Wynne froze. Was someone else working late?
"No, that's too formal," his voice continued. "Wynne, over these past months, I've come to... No, that's worse."
Realization dawned—he was alone, practicing a speech. Wynne knew she should announce her presence or walk away, but curiosity rooted her to the spot.
"This isn't about the contract anymore," Magnus continued, his voice softer than she'd ever heard it. "I find myself thinking about you even when there's no professional reason to do so. I notice things—how you take your coffee differently in the morning than afternoon, how you always touch your necklace when you're thinking deeply, how your eyes catch the light when you're about to challenge someone's idea."
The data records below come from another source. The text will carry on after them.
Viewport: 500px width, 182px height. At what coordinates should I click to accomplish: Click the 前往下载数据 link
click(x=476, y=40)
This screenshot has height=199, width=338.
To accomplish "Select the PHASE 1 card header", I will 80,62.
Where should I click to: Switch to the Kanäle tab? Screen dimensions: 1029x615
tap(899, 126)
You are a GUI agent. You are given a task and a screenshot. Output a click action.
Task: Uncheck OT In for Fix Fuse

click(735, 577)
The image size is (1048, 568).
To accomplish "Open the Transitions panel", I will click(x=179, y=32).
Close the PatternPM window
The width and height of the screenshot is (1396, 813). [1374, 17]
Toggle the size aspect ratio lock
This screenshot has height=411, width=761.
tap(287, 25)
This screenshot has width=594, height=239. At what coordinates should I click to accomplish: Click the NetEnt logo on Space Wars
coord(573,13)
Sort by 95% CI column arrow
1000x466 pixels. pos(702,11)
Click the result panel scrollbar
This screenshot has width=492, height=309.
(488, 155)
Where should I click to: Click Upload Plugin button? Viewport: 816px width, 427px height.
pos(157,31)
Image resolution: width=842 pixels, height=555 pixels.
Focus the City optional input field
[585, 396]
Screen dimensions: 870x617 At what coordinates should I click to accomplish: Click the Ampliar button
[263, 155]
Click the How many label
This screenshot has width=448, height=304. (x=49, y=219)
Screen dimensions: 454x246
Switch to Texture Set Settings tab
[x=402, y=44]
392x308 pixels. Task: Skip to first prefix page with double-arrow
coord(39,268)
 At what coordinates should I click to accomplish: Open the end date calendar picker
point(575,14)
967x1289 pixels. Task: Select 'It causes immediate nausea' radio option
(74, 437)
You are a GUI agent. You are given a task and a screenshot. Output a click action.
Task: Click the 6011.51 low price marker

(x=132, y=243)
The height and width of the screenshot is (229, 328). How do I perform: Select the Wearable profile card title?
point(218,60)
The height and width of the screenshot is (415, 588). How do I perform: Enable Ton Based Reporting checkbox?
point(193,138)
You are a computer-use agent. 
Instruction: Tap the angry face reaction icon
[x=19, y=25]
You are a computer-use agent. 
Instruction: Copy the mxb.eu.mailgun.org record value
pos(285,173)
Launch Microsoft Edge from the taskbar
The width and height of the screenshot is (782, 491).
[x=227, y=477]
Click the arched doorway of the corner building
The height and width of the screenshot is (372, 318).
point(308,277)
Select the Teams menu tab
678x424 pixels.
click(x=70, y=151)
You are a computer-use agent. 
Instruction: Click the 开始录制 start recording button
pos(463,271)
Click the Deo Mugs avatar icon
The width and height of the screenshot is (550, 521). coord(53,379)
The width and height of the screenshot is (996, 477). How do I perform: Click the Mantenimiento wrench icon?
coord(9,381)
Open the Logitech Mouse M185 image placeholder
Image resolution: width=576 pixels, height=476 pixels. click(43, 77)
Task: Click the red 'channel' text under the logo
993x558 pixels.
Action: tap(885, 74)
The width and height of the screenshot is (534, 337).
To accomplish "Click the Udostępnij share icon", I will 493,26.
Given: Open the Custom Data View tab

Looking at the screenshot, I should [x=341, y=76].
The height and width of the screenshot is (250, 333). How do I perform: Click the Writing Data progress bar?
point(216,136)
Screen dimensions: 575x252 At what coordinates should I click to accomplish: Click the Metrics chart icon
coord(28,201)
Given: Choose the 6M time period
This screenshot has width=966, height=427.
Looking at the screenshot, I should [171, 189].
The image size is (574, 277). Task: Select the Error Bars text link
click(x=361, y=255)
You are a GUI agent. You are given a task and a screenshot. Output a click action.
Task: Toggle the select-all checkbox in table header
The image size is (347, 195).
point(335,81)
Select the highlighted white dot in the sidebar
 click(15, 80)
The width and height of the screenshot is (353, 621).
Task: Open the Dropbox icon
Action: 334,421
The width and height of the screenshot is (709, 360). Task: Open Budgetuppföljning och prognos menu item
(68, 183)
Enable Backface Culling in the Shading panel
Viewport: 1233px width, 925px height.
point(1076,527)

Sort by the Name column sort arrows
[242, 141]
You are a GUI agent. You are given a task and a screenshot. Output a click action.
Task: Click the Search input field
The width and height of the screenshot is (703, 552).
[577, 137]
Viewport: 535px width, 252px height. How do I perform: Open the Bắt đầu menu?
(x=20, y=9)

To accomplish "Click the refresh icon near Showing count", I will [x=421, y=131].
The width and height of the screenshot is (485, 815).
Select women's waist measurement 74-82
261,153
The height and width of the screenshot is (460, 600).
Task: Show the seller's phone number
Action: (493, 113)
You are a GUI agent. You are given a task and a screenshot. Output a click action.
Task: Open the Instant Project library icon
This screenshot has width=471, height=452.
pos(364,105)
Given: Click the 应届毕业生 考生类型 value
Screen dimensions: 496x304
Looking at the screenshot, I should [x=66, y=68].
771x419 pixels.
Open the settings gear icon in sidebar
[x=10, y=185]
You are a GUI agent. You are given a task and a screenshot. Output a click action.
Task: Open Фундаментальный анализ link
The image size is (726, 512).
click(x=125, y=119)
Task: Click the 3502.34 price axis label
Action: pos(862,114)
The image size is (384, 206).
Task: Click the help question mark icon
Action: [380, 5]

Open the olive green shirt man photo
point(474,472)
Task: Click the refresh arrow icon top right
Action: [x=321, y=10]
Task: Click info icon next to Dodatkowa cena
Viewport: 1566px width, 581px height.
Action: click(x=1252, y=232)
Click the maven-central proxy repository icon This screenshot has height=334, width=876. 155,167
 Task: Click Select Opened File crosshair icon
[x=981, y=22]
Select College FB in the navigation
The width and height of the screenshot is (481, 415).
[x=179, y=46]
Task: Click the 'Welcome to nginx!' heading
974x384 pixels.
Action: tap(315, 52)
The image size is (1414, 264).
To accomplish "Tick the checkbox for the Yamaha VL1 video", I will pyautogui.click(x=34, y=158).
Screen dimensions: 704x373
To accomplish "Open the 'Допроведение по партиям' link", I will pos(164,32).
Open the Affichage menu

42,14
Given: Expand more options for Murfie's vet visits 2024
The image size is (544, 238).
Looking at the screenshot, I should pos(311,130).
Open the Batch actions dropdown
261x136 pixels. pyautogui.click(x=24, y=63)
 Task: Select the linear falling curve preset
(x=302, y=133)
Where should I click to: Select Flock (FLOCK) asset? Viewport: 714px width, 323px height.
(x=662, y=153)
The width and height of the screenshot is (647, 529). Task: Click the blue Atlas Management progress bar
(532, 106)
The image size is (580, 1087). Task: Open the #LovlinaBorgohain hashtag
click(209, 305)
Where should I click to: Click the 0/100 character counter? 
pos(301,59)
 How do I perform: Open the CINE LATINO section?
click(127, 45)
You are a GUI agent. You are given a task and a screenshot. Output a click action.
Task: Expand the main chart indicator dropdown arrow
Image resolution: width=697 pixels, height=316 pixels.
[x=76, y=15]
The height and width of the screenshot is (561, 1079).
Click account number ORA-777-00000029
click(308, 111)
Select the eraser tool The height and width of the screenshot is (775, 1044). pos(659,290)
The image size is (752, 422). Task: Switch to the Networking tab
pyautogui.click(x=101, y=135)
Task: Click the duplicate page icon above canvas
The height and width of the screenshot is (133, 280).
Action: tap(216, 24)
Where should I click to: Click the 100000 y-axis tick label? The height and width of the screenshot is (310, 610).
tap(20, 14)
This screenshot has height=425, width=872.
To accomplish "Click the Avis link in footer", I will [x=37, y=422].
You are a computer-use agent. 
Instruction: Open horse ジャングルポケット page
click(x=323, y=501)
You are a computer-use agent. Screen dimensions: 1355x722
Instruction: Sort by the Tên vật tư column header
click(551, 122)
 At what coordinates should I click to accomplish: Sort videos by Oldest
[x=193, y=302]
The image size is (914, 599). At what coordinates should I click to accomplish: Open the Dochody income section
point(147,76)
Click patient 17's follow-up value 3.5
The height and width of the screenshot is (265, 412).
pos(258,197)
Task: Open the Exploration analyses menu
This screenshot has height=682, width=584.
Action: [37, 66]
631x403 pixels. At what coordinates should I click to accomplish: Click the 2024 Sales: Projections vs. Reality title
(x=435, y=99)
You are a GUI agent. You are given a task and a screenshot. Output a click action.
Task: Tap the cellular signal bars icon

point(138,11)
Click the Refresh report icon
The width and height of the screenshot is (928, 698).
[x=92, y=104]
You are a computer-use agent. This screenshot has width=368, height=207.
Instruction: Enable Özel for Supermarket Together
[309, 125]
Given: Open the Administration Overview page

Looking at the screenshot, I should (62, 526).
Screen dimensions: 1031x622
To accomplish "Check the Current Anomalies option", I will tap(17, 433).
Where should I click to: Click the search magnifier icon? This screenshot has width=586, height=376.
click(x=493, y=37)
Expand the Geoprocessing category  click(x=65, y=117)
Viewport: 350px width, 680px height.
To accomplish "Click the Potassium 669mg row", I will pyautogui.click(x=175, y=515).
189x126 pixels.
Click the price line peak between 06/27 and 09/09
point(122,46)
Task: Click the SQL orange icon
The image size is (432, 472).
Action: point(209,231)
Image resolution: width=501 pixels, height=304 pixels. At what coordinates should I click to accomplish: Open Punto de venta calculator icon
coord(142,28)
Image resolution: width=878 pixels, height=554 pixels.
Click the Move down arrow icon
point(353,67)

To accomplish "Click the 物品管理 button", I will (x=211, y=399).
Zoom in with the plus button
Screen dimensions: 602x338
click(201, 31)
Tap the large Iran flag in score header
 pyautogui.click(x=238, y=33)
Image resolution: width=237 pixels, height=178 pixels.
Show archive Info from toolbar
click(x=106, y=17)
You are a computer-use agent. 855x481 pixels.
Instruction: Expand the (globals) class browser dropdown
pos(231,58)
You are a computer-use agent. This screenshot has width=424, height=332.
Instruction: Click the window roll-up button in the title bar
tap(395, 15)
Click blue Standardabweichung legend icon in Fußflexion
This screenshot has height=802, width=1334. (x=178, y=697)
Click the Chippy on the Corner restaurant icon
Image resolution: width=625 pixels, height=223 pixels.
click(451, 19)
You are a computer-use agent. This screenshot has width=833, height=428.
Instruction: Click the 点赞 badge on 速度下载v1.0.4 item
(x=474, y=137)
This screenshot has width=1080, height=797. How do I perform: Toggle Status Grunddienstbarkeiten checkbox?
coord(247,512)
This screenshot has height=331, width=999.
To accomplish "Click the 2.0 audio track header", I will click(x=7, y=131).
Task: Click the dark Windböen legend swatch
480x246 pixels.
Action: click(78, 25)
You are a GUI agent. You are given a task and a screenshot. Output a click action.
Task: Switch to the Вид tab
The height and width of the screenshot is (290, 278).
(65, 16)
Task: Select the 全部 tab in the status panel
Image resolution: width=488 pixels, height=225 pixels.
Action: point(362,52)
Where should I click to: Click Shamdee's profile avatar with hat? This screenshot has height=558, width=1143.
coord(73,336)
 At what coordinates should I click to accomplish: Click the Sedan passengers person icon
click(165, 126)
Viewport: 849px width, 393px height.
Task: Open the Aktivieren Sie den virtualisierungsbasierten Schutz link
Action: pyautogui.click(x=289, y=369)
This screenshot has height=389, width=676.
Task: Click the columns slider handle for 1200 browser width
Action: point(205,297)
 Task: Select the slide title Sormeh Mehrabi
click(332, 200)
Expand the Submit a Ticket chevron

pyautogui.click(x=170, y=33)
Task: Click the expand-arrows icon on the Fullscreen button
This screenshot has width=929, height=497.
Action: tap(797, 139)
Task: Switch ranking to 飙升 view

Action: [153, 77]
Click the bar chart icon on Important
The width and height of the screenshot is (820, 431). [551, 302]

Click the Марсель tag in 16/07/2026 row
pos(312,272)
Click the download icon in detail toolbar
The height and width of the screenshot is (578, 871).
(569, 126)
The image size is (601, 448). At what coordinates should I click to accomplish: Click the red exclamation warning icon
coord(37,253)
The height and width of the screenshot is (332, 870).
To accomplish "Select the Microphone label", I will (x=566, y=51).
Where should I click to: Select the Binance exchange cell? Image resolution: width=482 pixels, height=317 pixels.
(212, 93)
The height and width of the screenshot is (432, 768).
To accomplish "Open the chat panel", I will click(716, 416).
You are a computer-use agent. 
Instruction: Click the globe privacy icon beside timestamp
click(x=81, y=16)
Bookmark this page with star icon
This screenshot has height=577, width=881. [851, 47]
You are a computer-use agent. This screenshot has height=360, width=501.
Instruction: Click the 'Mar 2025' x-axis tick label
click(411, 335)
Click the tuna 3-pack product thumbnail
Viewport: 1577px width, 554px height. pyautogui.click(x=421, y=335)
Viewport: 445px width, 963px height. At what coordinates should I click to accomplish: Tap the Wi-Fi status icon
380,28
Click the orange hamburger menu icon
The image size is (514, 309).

A pause, then: "I know Clause 13 explicitly prohibits this, but I find myself... I believe I'm..."
The sound of a door opening elsewhere in the hallway broke the moment. Wynne quickly retreated to the kitchen, heart racing as she processed what she'd overheard.
Magnus Perry—controlled, calculating, emotionally reserved—was practicing what sounded remarkably like a declaration of feelings. For her.
The implications were overwhelming. Their arrangement had always been clear: performance, not emotion. A business transaction with mutual benefits. If genuine feelings had developed, everything would change.
Wynne was still contemplating this when she returned to her office and found an envelope on her desk. Inside was an offer letter from Archer & Bell, Perry Group's main competitor—offering her a position as their Chief Communications Officer with a salary nearly double her current earnings.
The letter was accompanied by a handwritten note: "We've watched your work with Perry Group. Impressed by your capabilities, not your relationship status. This offer is about talent, not tabloid potential. Consider a position where your personal life isn't company property."
Wynne set the letter down, suddenly feeling the weight of her complicated situation. For months, she'd been navigating the increasingly blurry line between professional arrangement and personal connection. Now, a clean break presented itself—a chance to return to a simpler professional existence.
The rational choice was clear. Take the offer. End the charade with Magnus. Return to a life where her romantic status wasn't subject to board approval and media scrutiny.
Yet the thought of walking away from Magnus—from whatever undefined thing was growing between them—created an unexpected hollowness in her chest.
She was still holding the offer letter when her phone buzzed with a text from Magnus: "Need your input on Tokyo expansion announcement. Available tomorrow morning?"
Such a normal, professional request—as if he hadn't been practicing emotional declarations in a stairwell, as if he hadn't sent her ninety-nine paper roses each containing a personal observation.
Wynne placed the competitor's offer in her desk drawer. She would make her decision tomorrow, after meeting with Magnus. One final chance to determine whether what existed between them was worth the complications it would inevitably bring.
"Available at 8," she texted back. "Your office."
His reply came seconds later: "Thank you."
Just two simple words, yet Wynne found herself wondering if they carried the weight of more than just professional gratitude. The Magnus she had first met six months ago would never have thanked her for simply doing her job. But this Magnus—the one who made chocolates for her birthday and created paper roses with hidden messages—seemed increasingly like someone she hadn't fully met yet.
Someone who, despite Clause 13's golden warning, might be worth getting to know better.